» **Activity**:
Give the lines again exactly as they appear below, from the line with "This screenshot has width=665, height=529." to the line with "Given: Go back using the left arrow button", both included, and only those lines. Leave every picture out.

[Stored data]
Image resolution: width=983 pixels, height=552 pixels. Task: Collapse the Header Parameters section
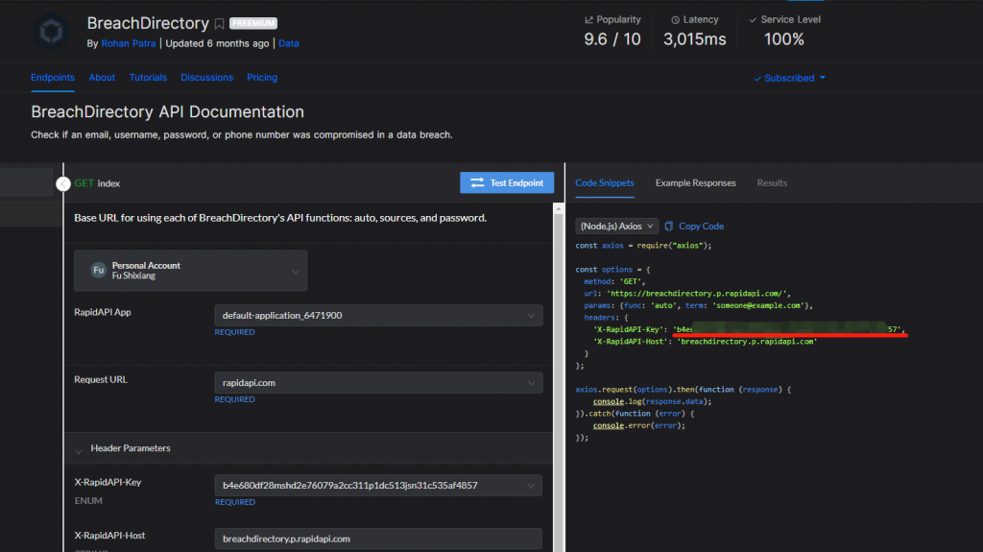tap(80, 449)
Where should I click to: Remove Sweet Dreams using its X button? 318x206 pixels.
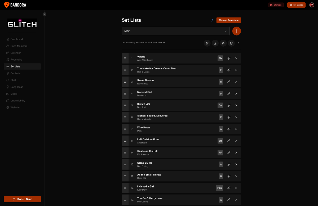point(236,82)
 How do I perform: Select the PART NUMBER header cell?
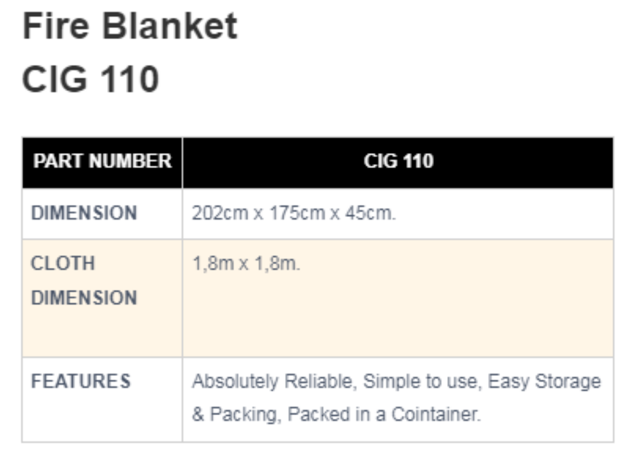(102, 162)
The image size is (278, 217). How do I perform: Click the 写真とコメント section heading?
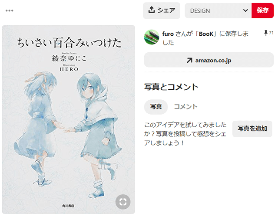(171, 87)
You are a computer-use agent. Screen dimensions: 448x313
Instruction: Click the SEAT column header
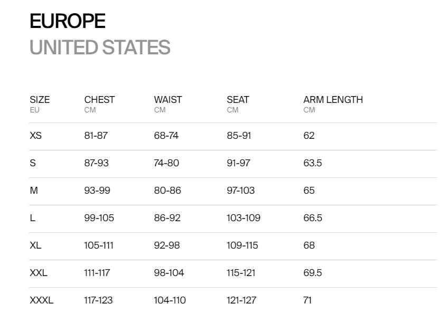tap(238, 100)
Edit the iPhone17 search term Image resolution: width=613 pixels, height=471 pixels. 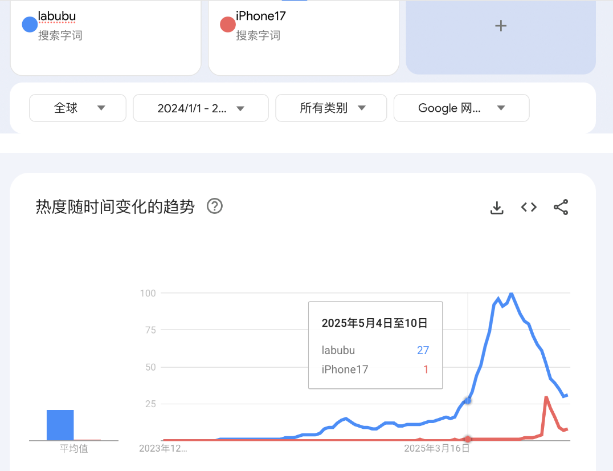[x=261, y=16]
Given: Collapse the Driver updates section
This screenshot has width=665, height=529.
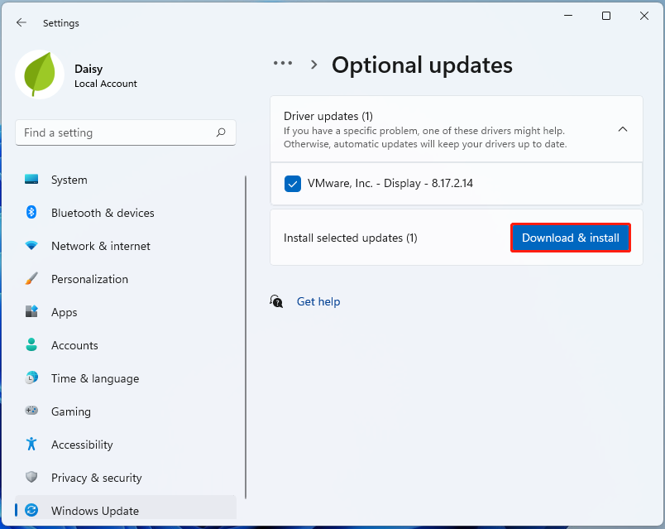Looking at the screenshot, I should pos(623,129).
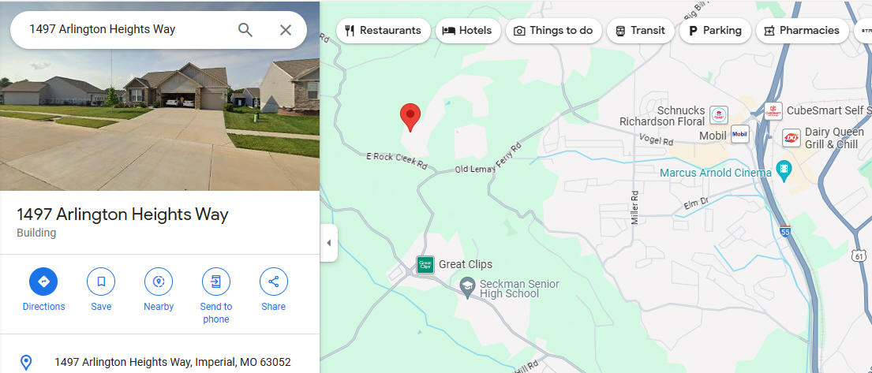This screenshot has width=872, height=373.
Task: Show Pharmacies chip
Action: [x=802, y=31]
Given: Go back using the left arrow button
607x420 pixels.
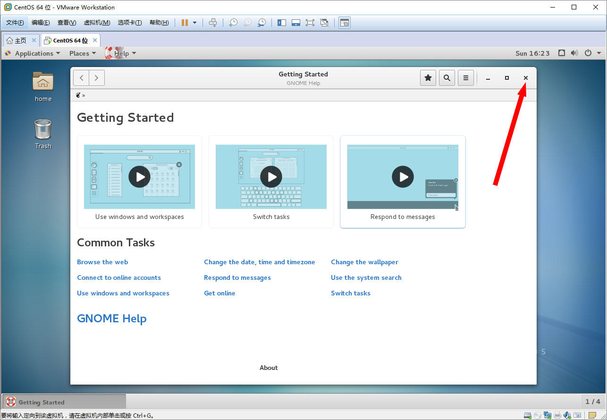Looking at the screenshot, I should pyautogui.click(x=82, y=78).
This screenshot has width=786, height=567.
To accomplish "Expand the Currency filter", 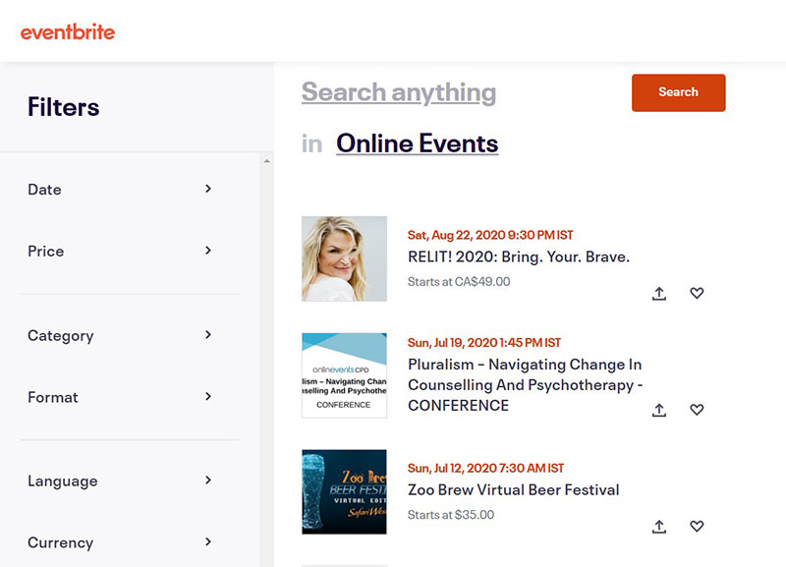I will tap(120, 542).
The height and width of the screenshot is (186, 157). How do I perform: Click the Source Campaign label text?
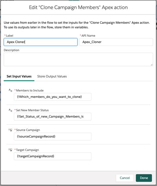point(28,130)
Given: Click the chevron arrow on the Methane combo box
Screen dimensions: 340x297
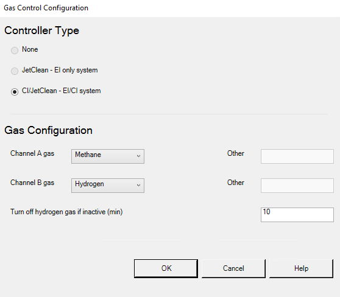Looking at the screenshot, I should [138, 156].
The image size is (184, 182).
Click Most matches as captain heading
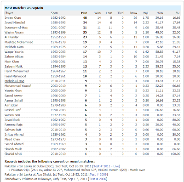pos(24,8)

» **Answer for this exercise**:
This screenshot has width=665, height=529.
Looking at the screenshot, I should pos(623,129).
This screenshot has width=872, height=373.
Task: Show Pharmacies chip
Action: [x=802, y=31]
Given: Go back using the left arrow button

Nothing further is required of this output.